Des O'Hagan (29 March 1934 – 5 May 2015)[1] was a prominent member of the Workers' Party and was a founding member of the Northern Ireland Civil Rights Association.[2]
O'Hagan was born in Belfast in 1934 and became active in republican revolutionary politics in the city from an early age. His grandfather, Michael McKeown, had been head of the Docker's Union in Belfast, and had participated in the 1907 Belfast Dock strike alongside Jim Larkin. His mother was a devout Catholic but a firm supporter of the Second Spanish Republic and a rabid anti-Francoist. Her family lived besides James Connolly while he resided in Belfast and her father had been his associate.
In 1947 At age 13 he joined Na Fianna Eireann, the youth wing of the Irish Republican Army, and by 15 he lied about his age in order to enter into the IRA proper. However, he was later expelled from the IRA after joining the Northern Irish civil service, a job which required swearing an oath of loyalty to the British monarchy. He subsequently joined Saor Uladh, an IRA splinter organisation. He was imprisoned in Crumlin Road jail in his native Belfast from 1956 to 1960 for attempting to rescue a Republican from police custody while being treated at Mater Infirmorum Hospital.[3]
On his release from imprisonment, O'Hagan was enrolled in the London School of Economics from where he graduated in 1964. He subsequently returned to Belfast and was appointed to the post of Senior Lecturer in Sociology in Stranmillis College of Teacher Education, now known as Stranmillis University College.[2] Between his time in London and the growing influence of left-wing members of the IRA/Sinn Féin such as Cathal Goulding, Tomás MacGiolla and Seán Garland, O'Hagan became a committed Communist.[3]
In 1967 O'Hagan was one of the founding members of the Northern Ireland Civil Rights Association (NICRA) and played an important role in organising many of the campaign's major demonstrations and in the development of NICRA into a serious political machine which forced the British government of the time to make major political concessions.

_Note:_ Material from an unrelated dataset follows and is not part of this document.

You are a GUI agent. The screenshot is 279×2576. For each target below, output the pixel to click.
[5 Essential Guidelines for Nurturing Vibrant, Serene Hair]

Des O'Hagan was one of a large number of Republicans who were arrested and interned without trial in August 1971. He quickly began documenting the ill-treatment of prisoners by the British authorities and had these articles smuggled out of the Long Kesh internment camp. They were soon serialised by the Irish Times newspaper as Letters from Long Kesh. His articles played a significant role in exposing the torture and ill-treatment of prisoners at the camp and drawing international attention to them. The "Letters from Long Kesh" were finally published in book form, by Citizen Press, in September 2012 to mark the 40th anniversary of their serialisation.[4]
On his release from internment, O'Hagan became once again involved in the official republican movement and played an important role of its development into the Workers' Party. He was for a time editor of The Irish People and served on the party's Central Executive Committee for many years during which he was chairman of the party's education committee. He also contested a number of elections on behalf of the Workers' Party in the South Down constituency.

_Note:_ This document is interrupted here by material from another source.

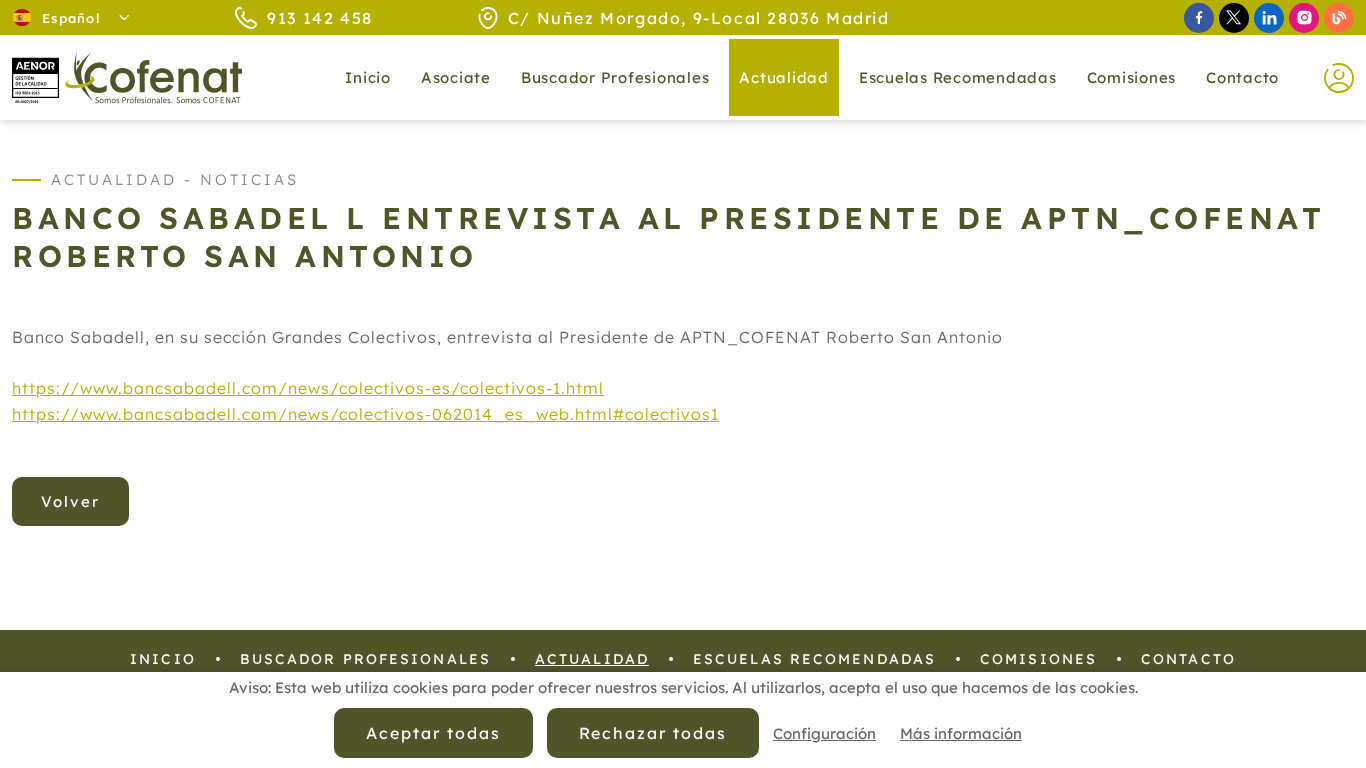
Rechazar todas (653, 733)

By the 1970s he had adopted the nickname "The Divil" (a Northern Irish pronunciation of "The Devil") after he was denounced at the pulpit by Canon Murray of St Peter's Catholic Cathedral for his Communist outlook.
Following the collapse of the Soviet Union left-wing parties and movements across the West rapidly shifted away from hardline positions. Splits were common and the Worker's Party was not unaffected, seeing a major split occur when a major faction of the party left to form Democratic Left, a Democratic socialist party as opposed to the Marxist-Leninist stance of the Worker's Party. O'Hagan remained a hardliner and viewed the split as a "Betrayal", and desperately tried to hold the fragments of the Worker's Party together as it dwindled. He lashed out the emergence of New Labour in the United Kingdom, which saw the Labour Party move away from Socialist policies towards a version of Social Democracy.[5]